Thread: Client failure allows backed to continue

Client failure allows backed to continue

From

Bruce Momjian

Date:

27 January 2003, 18:01:32

As part of the training class I did, some people tested what happens
when the client allocates tons of memory to store a result and aborts.

What we found was that though elog was properly called:
elog(COMMERROR, "pq_recvbuf: recv() failed: %m");

(I think that was the message.)  the backend did not exit and kept
eating CPU. I think the problem is that the elog code only exits on
ERROR, not COMMERROR.  Is there some way to fix this?

--  Bruce Momjian                        |  http://candle.pha.pa.us pgman@candle.pha.pa.us               |  (610)
359-1001+  If your life is a hard drive,     |  13 Roberts Road +  Christ can be your backup.        |  Newtown Square,
Pennsylvania19073

Re: Client failure allows backed to continue

From

Tom Lane

Date:

27 January 2003, 22:31:46

Bruce Momjian <pgman@candle.pha.pa.us> writes:
> As part of the training class I did, some people tested what happens
> when the client allocates tons of memory to store a result and aborts.

> What we found was that though elog was properly called:

>     elog(COMMERROR, "pq_recvbuf: recv() failed: %m");

> (I think that was the message.)  the backend did not exit and kept
> eating CPU. I think the problem is that the elog code only exits on
> ERROR, not COMMERROR.  Is there some way to fix this?

There's been talk of setting the QueryCancel flag after detecting a
client communication failure ... but no one has ever done the legwork
to see if that works nicely, or what downsides it might have.
        regards, tom lane

Re: Client failure allows backed to continue

From

Bruce Momjian

Date:

27 January 2003, 22:34:13

Tom Lane wrote:
> Bruce Momjian <pgman@candle.pha.pa.us> writes:
> > As part of the training class I did, some people tested what happens
> > when the client allocates tons of memory to store a result and aborts.
> 
> > What we found was that though elog was properly called:
> 
> >     elog(COMMERROR, "pq_recvbuf: recv() failed: %m");
> 
> > (I think that was the message.)  the backend did not exit and kept
> > eating CPU. I think the problem is that the elog code only exits on
> > ERROR, not COMMERROR.  Is there some way to fix this?
> 
> There's been talk of setting the QueryCancel flag after detecting a
> client communication failure ... but no one has ever done the legwork
> to see if that works nicely, or what downsides it might have.
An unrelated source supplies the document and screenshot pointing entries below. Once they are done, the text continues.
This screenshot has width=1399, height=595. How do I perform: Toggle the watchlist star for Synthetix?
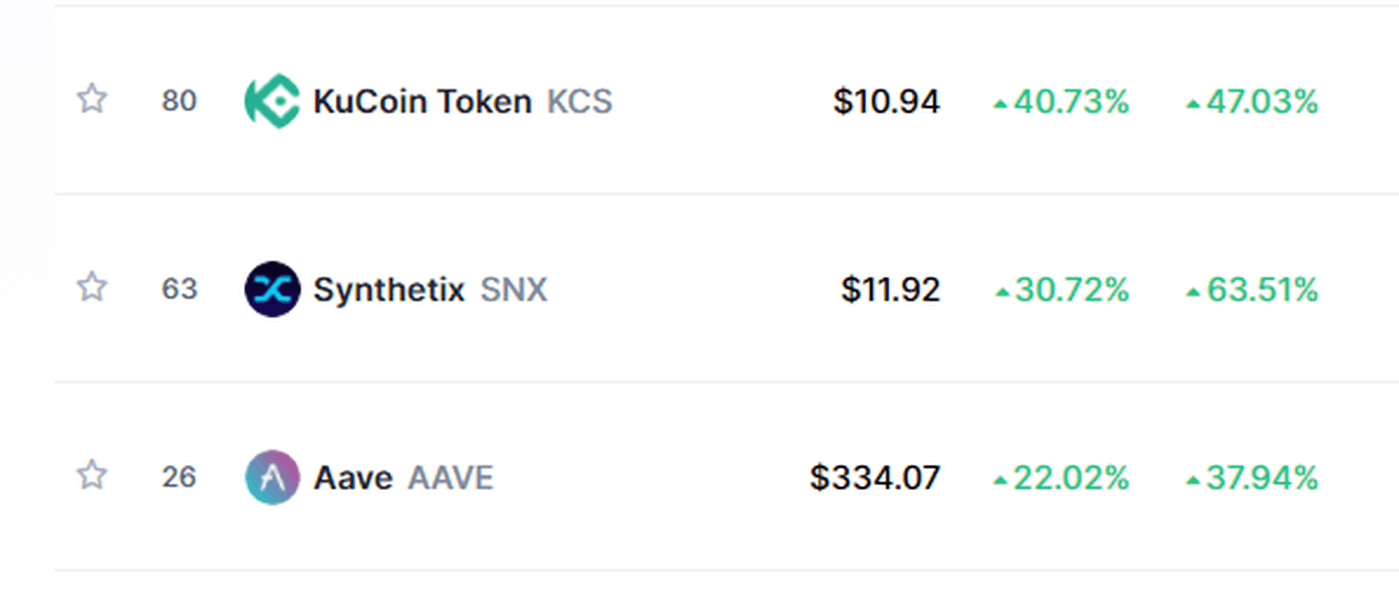point(92,287)
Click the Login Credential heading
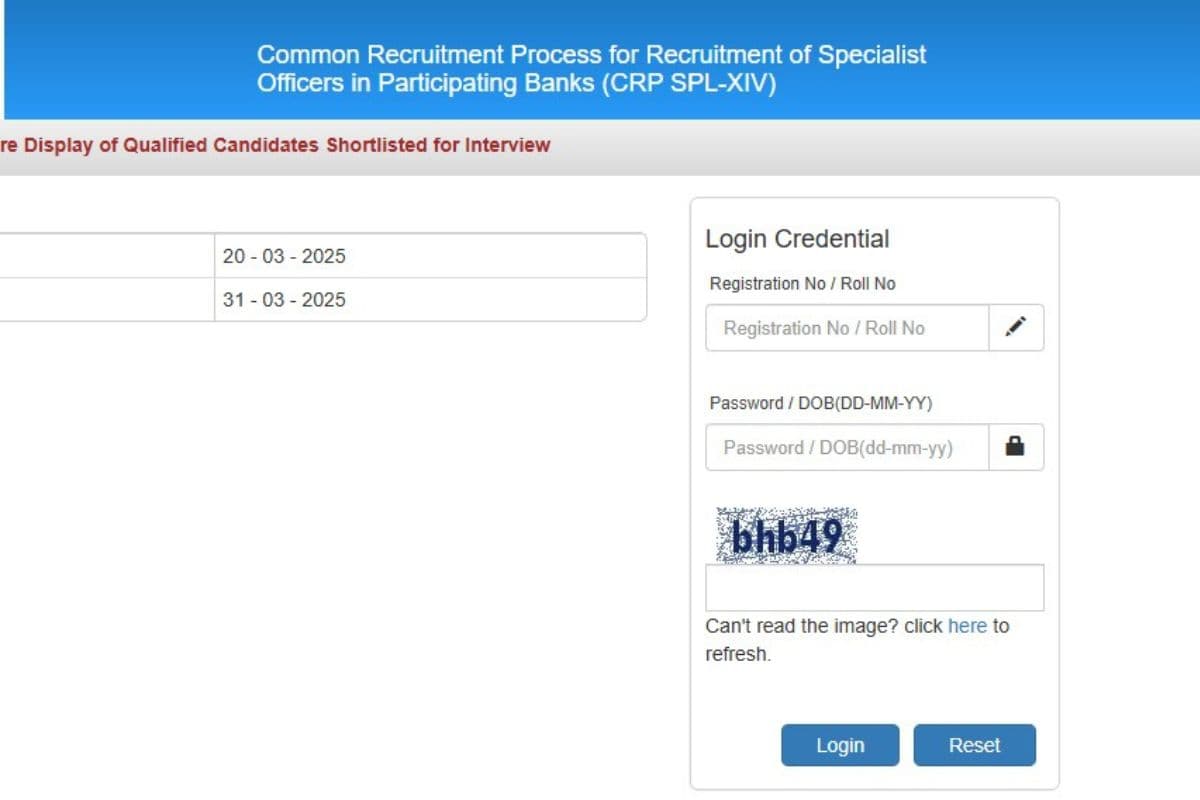 [x=797, y=239]
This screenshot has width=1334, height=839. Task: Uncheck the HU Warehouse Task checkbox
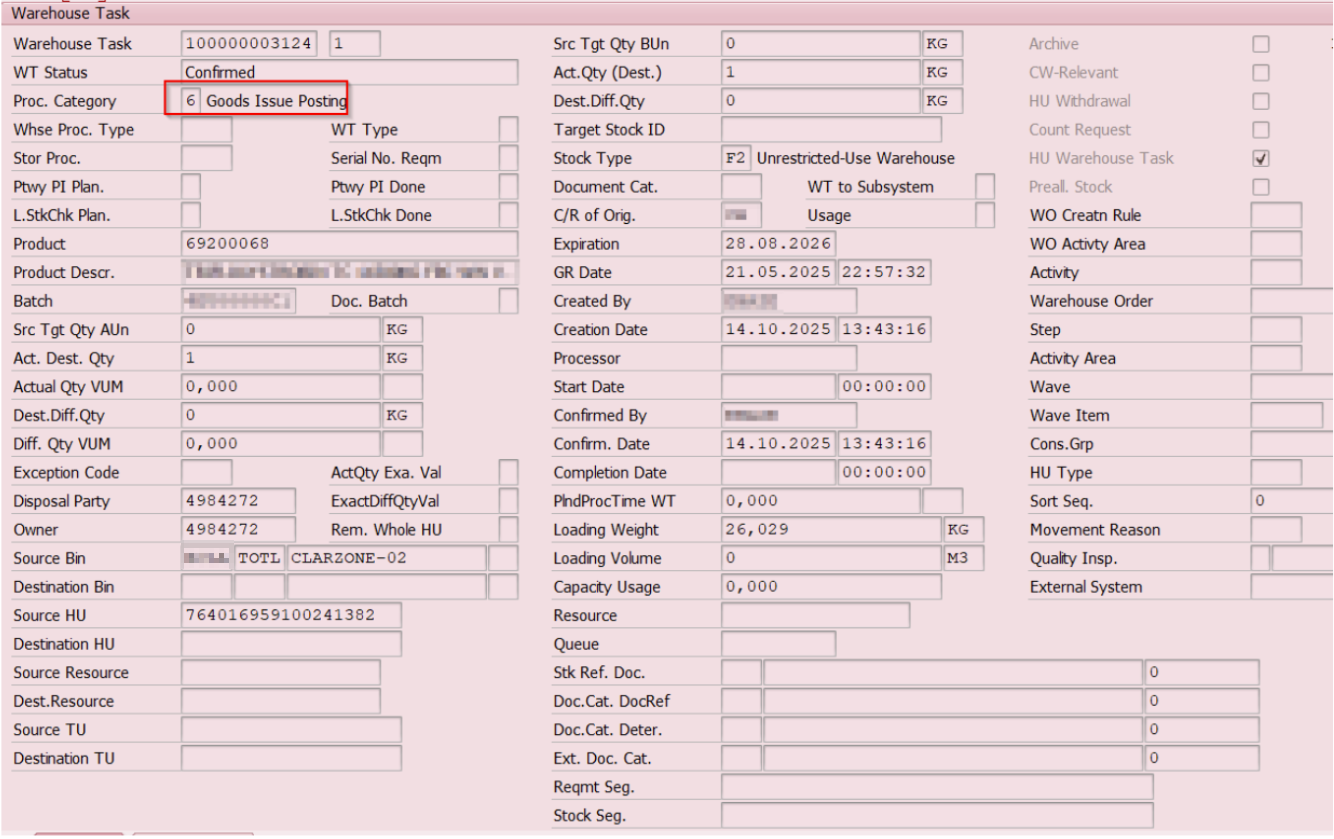coord(1261,158)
Why is COMMERROR not doing the longjump like ERROR?

--  Bruce Momjian                        |  http://candle.pha.pa.us pgman@candle.pha.pa.us               |  (610)
359-1001+  If your life is a hard drive,     |  13 Roberts Road +  Christ can be your backup.        |  Newtown Square,
Pennsylvania19073

Re: Client failure allows backed to continue

From

Tom Lane

Date:

27 January 2003, 22:43:26

Bruce Momjian <pgman@candle.pha.pa.us> writes:
> Why is COMMERROR not doing the longjump like ERROR?

Because it's defined to be like LOG.

A more useful reply might be that I'm not sure it's safe to abort in the
client I/O routines.
        regards, tom lane

Re: Client failure allows backed to continue

From

Bruce Momjian

Date:

27 January 2003, 22:45:53

Tom Lane wrote:
> Bruce Momjian <pgman@candle.pha.pa.us> writes:
> > Why is COMMERROR not doing the longjump like ERROR?
> 
> Because it's defined to be like LOG.
> 
> A more useful reply might be that I'm not sure it's safe to abort in the
> client I/O routines.

Well, if we get an I/O error, I can't imagine why we would continue
doing anything --- are any of those recoverable?  Do we need a separate
error type for I/O messages?

--  Bruce Momjian                        |  http://candle.pha.pa.us pgman@candle.pha.pa.us               |  (610)
359-1001+  If your life is a hard drive,     |  13 Roberts Road +  Christ can be your backup.        |  Newtown Square,
Pennsylvania19073

Re: Client failure allows backed to continue

From

Tom Lane

Date:

27 January 2003, 23:21:26

Bruce Momjian <pgman@candle.pha.pa.us> writes:
> Well, if we get an I/O error, I can't imagine why we would continue
> doing anything --- are any of those recoverable?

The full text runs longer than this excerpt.